FCA gears up for merger with French automaker Renault
After days of speculation, Fiat Chrysler Automobiles announced yesterday that it has proposed a “transformative merger” with French automaker Renault. Renault responded with a statement indicating that FCA’s “friendly proposal” is being reviewed by the board of directors “with interest.”
FCA chairman John Elkann, whose Agnelli family owns 29 percent of the Italian-American company, would likely chair the new entity, which would combine the Renault, Dacia, and Lada brands with FCA’s Jeep, Chrysler, Alfa Romeo and Fiat. Exor, the Agnellis’ holding company, would be the combined automaker’s largest stockholder.
In the statement, FCA said the merger would save the two companies $5.6 billion a year.
Investors appear to like the deal, which FCA CEO Michael Manley said it would take at least a year to consummate. In early trading Tuesday morning, FCA shares were up 19 percent with Renault stock appreciating 17 percent following the announcement.
It’s not clear how the proposed 50-50 merger would fully affect Renault’s alliances with Nissan and Mitsubishi, but under the proposal, Nissan would get a seat on the new firm’s 11-member board of directors. FCA’s statement said that Nissan and Mitsubishi would derive over a billion dollars in annual cost savings should the deal go through. Renault owns 43.4 percent of Nissan but the Japanese automaker has lately rebuffed efforts to further tighten the alliance. Some observers have suggested that alliance head Carlos Ghosn’s high-profile arrest in Japan for alleged financial crimes was fallout from Nissan’s reluctance to be more closely tied to Renault.

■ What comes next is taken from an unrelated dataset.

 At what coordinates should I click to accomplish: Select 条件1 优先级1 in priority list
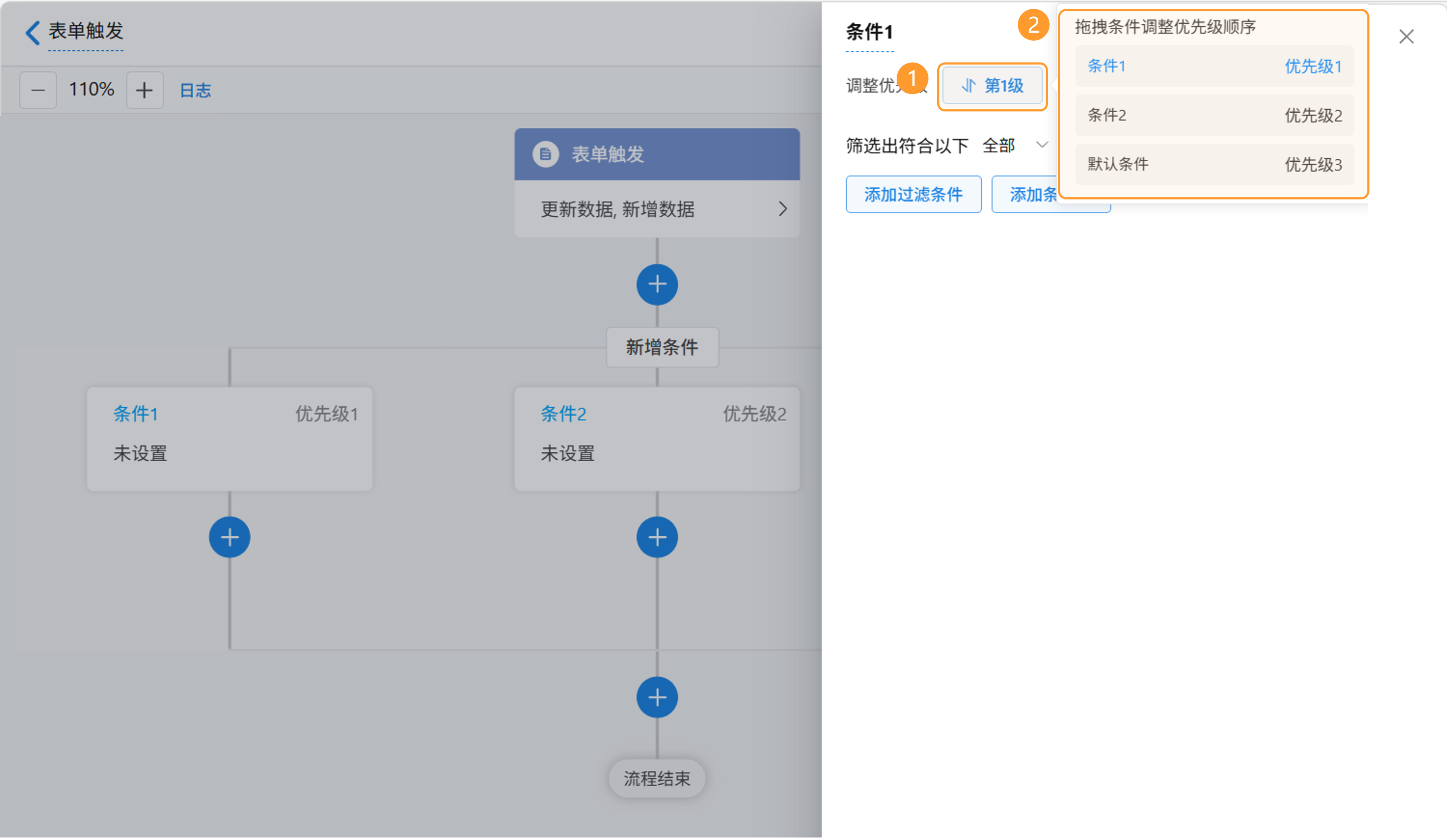pos(1214,67)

It appears that the Agnellis would like to keep Nissan in the fold. In a statement released to Japan’s Nikkei newspaper, Elkann said, “Our proposed merger with Renault will create the potential to build a global partnership with all three of these great companies during this period of unprecedented transformation in our industry… I have huge respect for Nissan and Mitsubishi, and their products and businesses.”

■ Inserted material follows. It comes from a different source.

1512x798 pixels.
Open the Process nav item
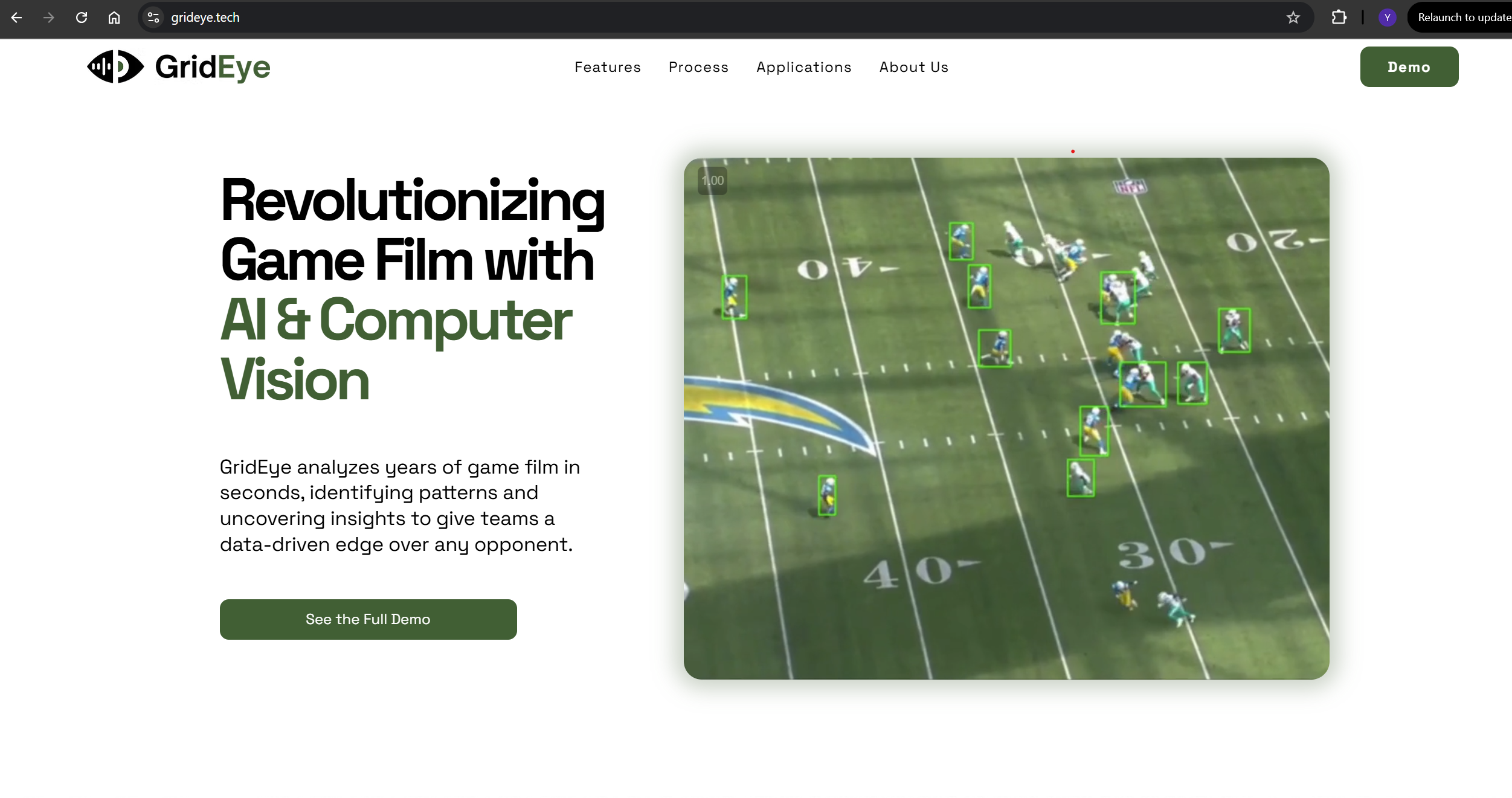click(x=698, y=67)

Together, FCA and Renault would be the third largest automaker in the world, with about 8.7 million vehicles sold annually. Including Nissan and Mitsubishi’s production would vault the merged companies past Volkswagen and Toyota into first place.
Though FCA said that efficiencies allowed by the merger would not include shuttering factories, there are concerns by workers in Italy and France about job security. Most of FCA’s factories in Europe operate at below 50 percent of their capacity. Those concerns are politically complicated by the fact that Renault’s biggest shareholder is the French government, which own 15 percent of Renault. A legislator from Italy’s ruling League political party said that the Italian government might take an equity position in the merged entity to balance France’s interest.

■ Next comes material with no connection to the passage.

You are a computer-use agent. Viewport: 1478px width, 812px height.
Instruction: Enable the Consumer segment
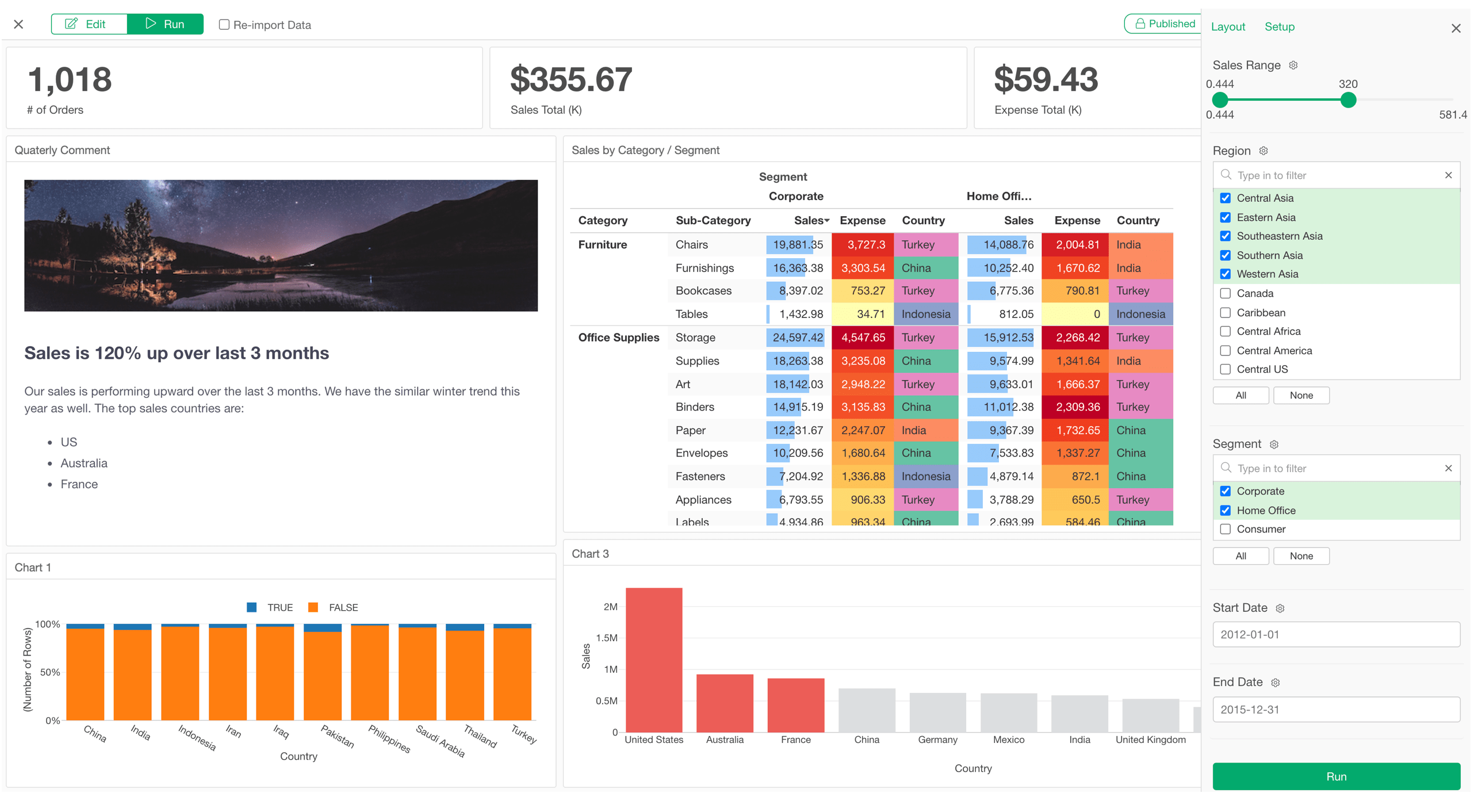coord(1226,529)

Automotive News reports that the French government supported the deal in principle but would need to review the details. A French official said that France would be “particularly vigilant regarding employment and industrial footprint,” and that the Renault-Nissan alliance should be protected.
What this means for Renault’s viability in the U.S. market is an open question, but there’s no question that the French automaker’s EV and hybrid technologies could position FCA to better compete with Ford and GM here in the U.S. Although with Peugeot planning a U.S. comeback, it would be fascinating to see French automakers once again compete on these shores.